The pig farm followed what the researchers describe as “typical US production practices” by giving their animals the antibiotic ceftiofur. Newborn pigs receive the antibiotic when they’re born, and when males are castrated, they’re given another dose. Ceftiofur is part of the cephalosporin family, but kills bacteria in a manner comparable to carbapenems.
The Ohio State researchers collected samples from the pig farm for five months to discover the superbug, Enterobacteriaceae, which Natural Resources Defense Council expert David Wallinga described in a blog post as “one of the nastier superbugs.” The journal Antimicrobial Agents and Chemotherapy published the researchers’ study online this week.
Study co-author Thomas Wittum told TIME, “How the [resistant bacteria] got onto the farm we really don’t know. But probably it was introduced from the outside from movements of wildlife, people, equipment, etc.” During the study the researchers didn’t discover the bacteria in the pigs, but Wittum told TIME they later did see the superbug in piglets and sows. He said, “…that is the concern: that it could happen on this or other farms.”

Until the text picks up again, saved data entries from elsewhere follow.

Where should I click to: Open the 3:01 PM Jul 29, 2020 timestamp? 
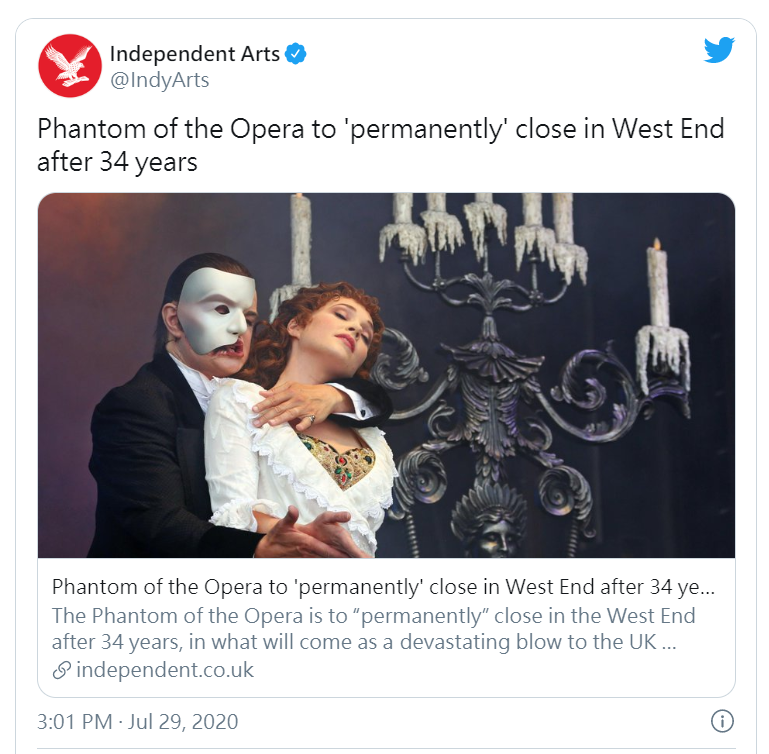pyautogui.click(x=138, y=722)
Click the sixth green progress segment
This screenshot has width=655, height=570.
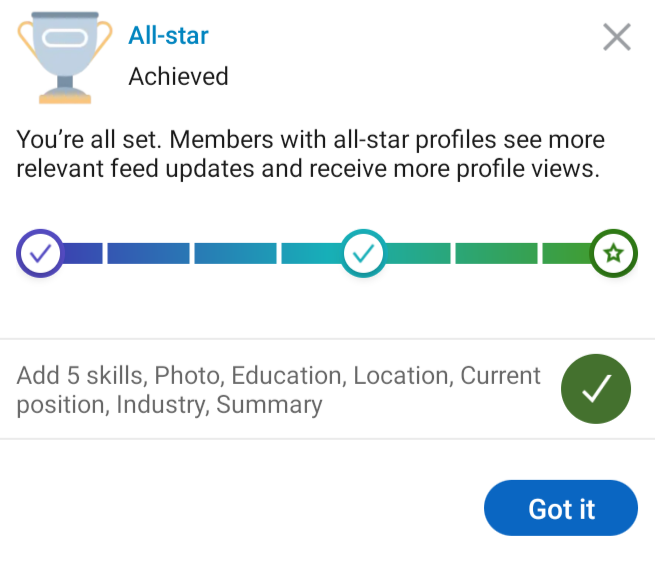pyautogui.click(x=496, y=253)
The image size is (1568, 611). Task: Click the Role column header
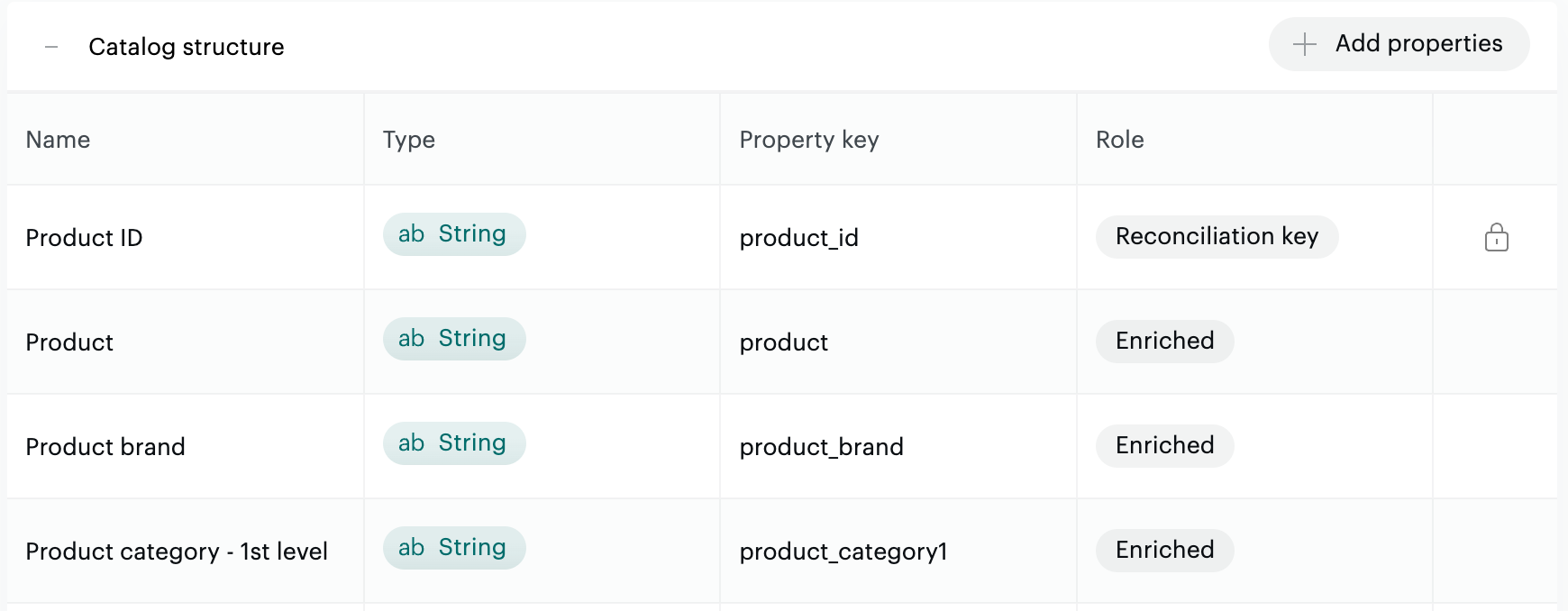coord(1120,140)
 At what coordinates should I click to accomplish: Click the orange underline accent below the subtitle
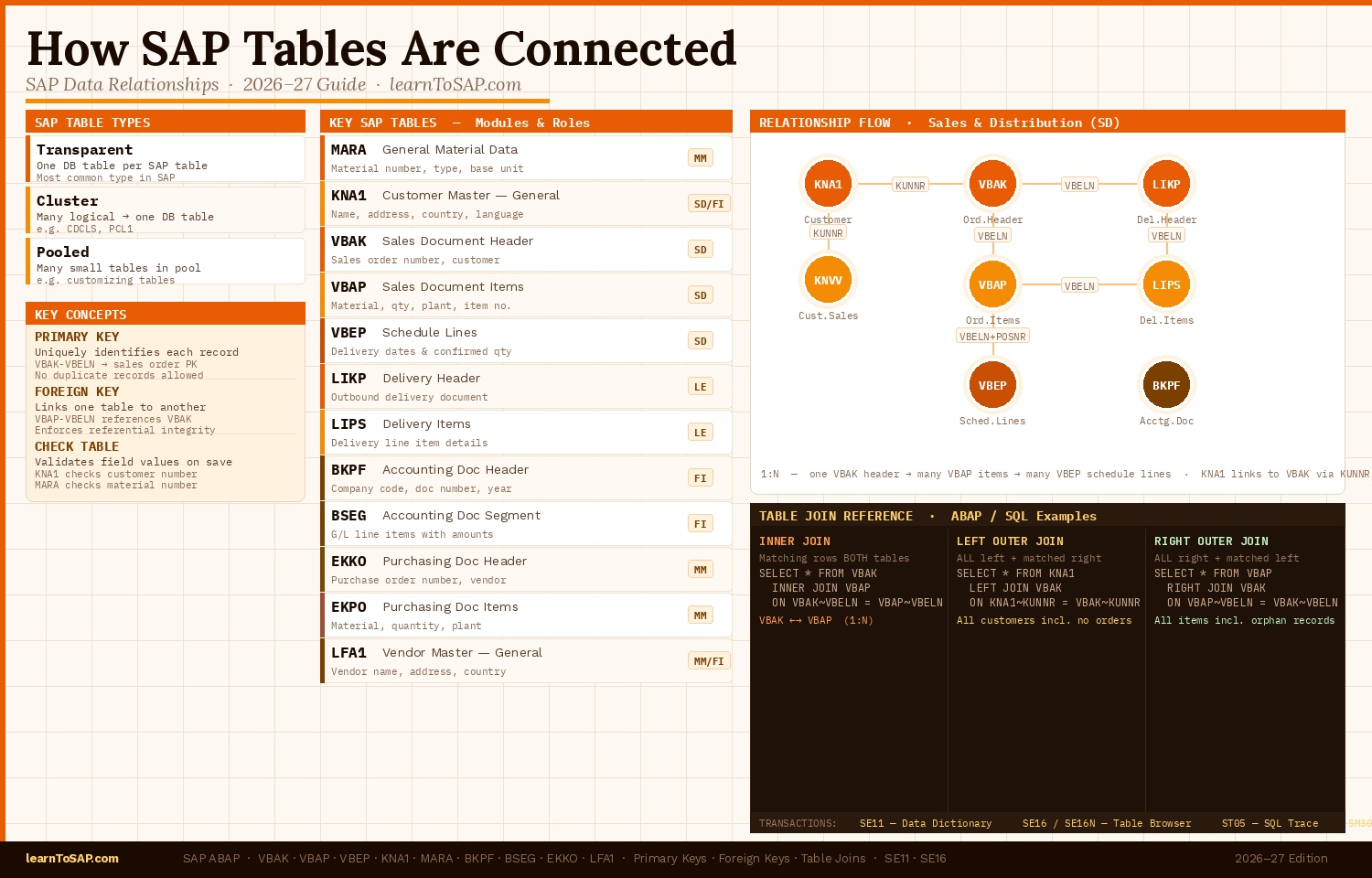tap(288, 102)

What does this discovery mean for US agriculture? In 2012, the Obama administration established guidelines that will go into effect in January 2017. The guidelines would limit the use of antibiotics on farms, but they are voluntary. Meanwhile, according to Mother Jones, advisers to the new President-elect appear to be resistant to regulation when it comes to food production.
The Centers for Disease Control and Prevention said the bacteria found on the pig farm already kills as many as 600 people every year.